Data Science Web nugget Roundup, Jan 14: Kaggle Datasets & Python Debugging

In our first weekly roundup of data science nuggets from around the web, check out a list of curated articles on Kaggle datasets, Python debugging tools, what it is data scientists do, an overview of YOLO, 2-dimensional PyTorch tensors, and the secrets of machine learning deployment.



Data Science Web nugget Roundup, Jan 14: Kaggle Datasets & Python Debugging
 

Welcome to our first weekly roundup of data science nuggets from around the web.
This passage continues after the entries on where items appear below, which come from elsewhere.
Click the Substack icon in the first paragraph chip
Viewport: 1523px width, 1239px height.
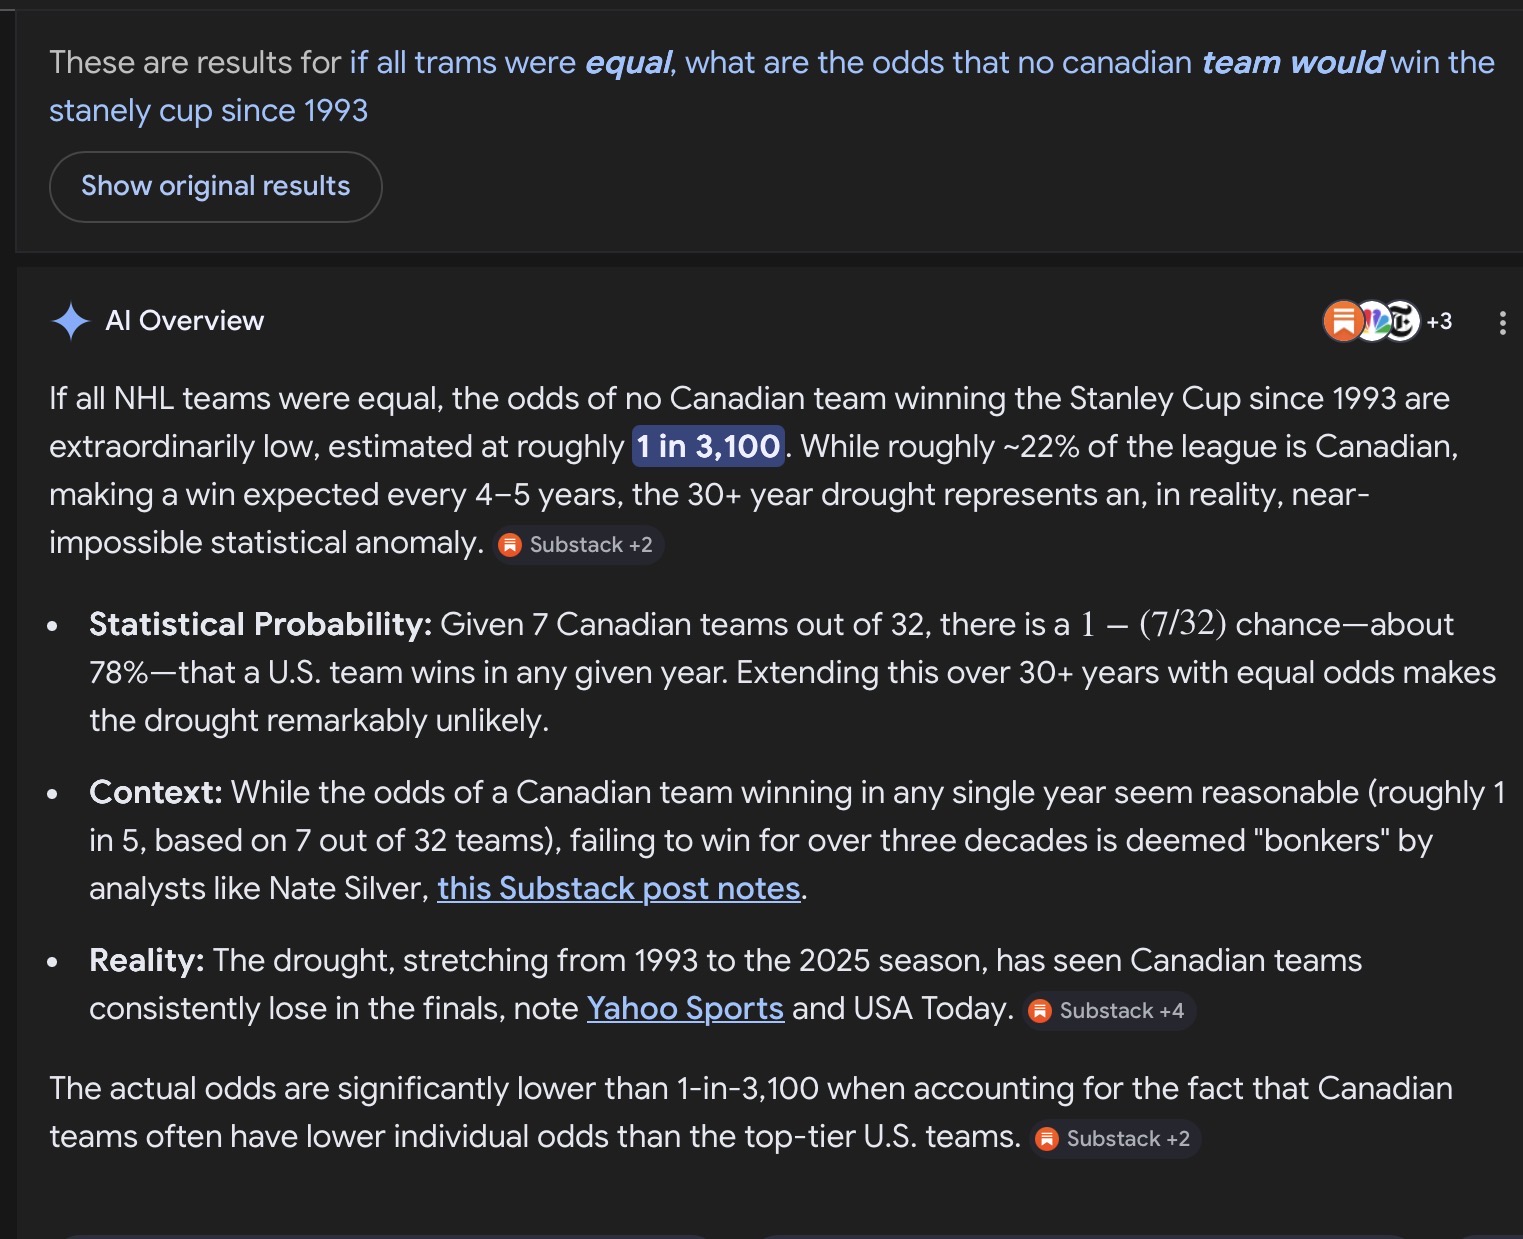[x=510, y=545]
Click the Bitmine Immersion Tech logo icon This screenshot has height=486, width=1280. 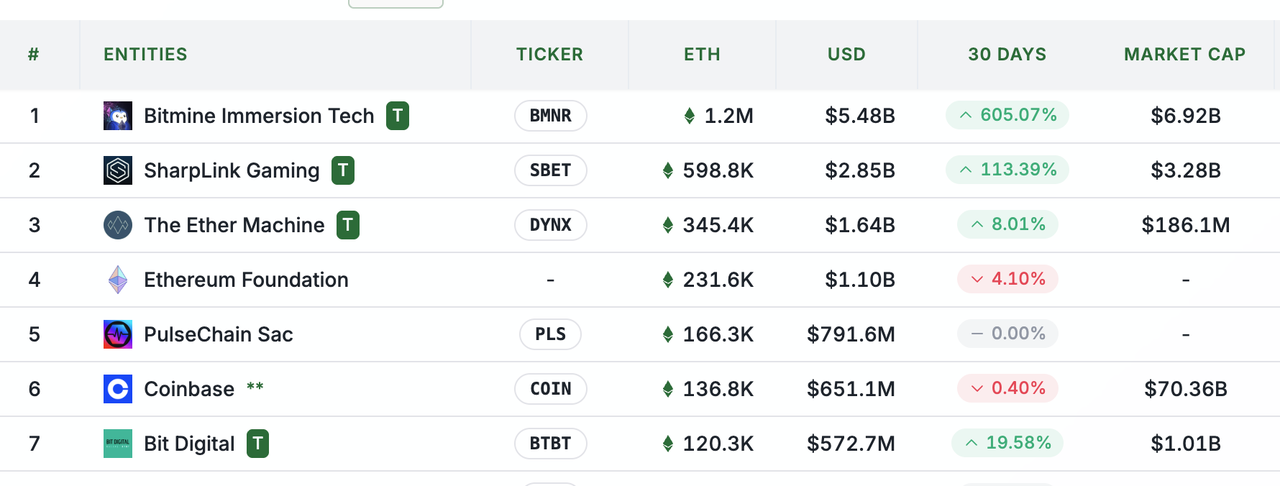tap(118, 116)
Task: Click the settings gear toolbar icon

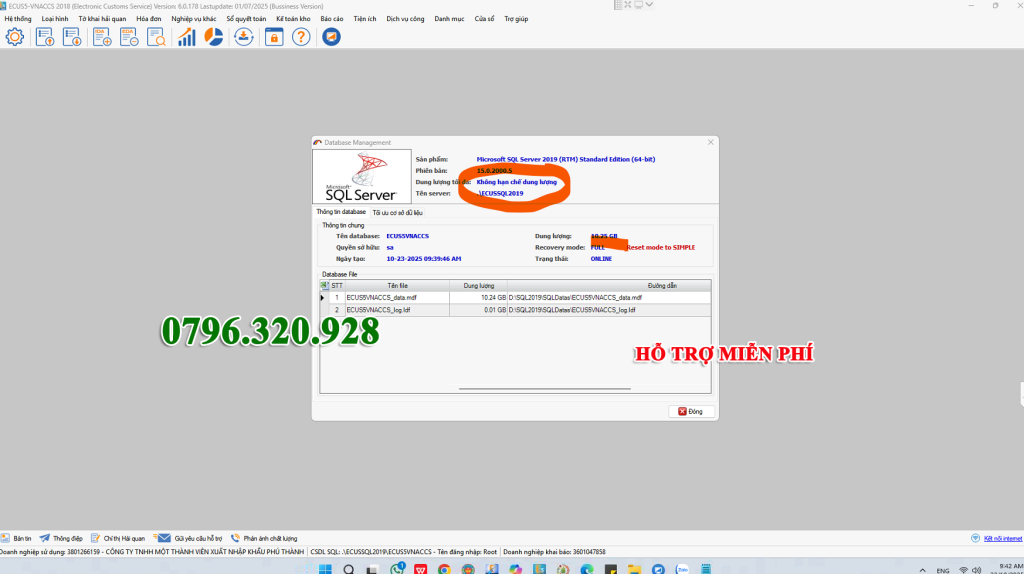Action: [15, 37]
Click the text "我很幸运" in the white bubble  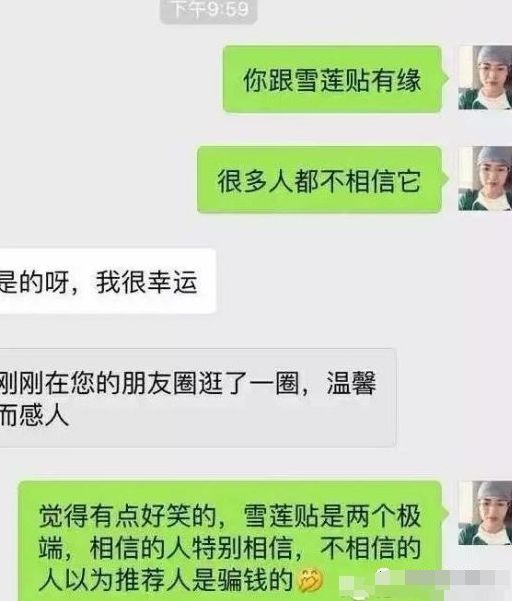pos(146,282)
Our initial list has articles on topics from Kaggle datasets to YOLO to deploying to machine learning production and beyond.

Enjoy some of our favorite articles of the week that didn't appear on KDnuggets.

 
10 Datasets from Kaggle You Should Practice On to Improve Your Data Science Skills

Let's start this off right with a collection of Kaggle datasets to get your hands on. Andrew Lombarti has compiled a list of 10 datasets to cut your teeth on, from the famous Titanic set great for beginners, to computer vision mainstays like MNIST and CIFAR. You might already be familiar with these datasets, but then again you might not be, and I'd bet there are one or two in the mix you either haven't played with ever or, at the very least, in a while. Head on over to Toward Data Science for the article and have a look for yourself.

 
Python debugging tools

In this article from Machine Learning Mastery, Adrian Tam explores pdb, the built-in Python debugger, which he argues can provide developers a lot of help if we just know how to use it. Read this tutorial to first find out what a debugger can help with and how one is used, and then learn more about pdb and look at some of the alternatives.

 
What do data scientists do?

On Toward Data Science, Anaconda Senior Data Scientist Sophia Yang discusses the fundamental question, "What do data scientists do?" She argues that they bring value, first and foremost, which is business-specific, and takes the form of "north star metrics" such as increasing monthly users for a business which has at the core of its business model increasing monthly users. Sophia goes on to share the five areas which she argues that data scientists are most highly valued in business.

 
An Overview of YOLOv4 and YOLOv5

Anyone interested in understanding computer vision will want to read Adrien Payong's overview of YOLOv4 and YOLOv5. Read a bit of the history of the YOLO algorithms, understand the development between the most recent versions, and learn about real time fruit detection using YOLO. A good technical read for computer vision enthusiasts.

 
Two-Dimensional Tensors in Pytorch

On Machine Learning Mastery, Muhammad Asad Iqbal Khan writes a comprehensive tutorial on 2-dimensional PyTorch tensors. Khan follows up his previous article on 1-dimensional PyTorch tensors by applying many of the same operations to 2-dimensional tensors. Specific topics covered include creating tensors, exploring tensor shapes, slicing and indexing tensors, and applying numerous tensor mathematics methods.

 
The Secret of Delivering Machine Learning to Production

Inbal Budowski-Tal analyzes why projects that start out with such promise fall so flat in production — this is, if they even make it to production. These projects don't just fail for no reason, but is there some common denominator? Budowski-Tal outlines the pitfalls to successful deployment, and provides some suggestion as to how to avoid them.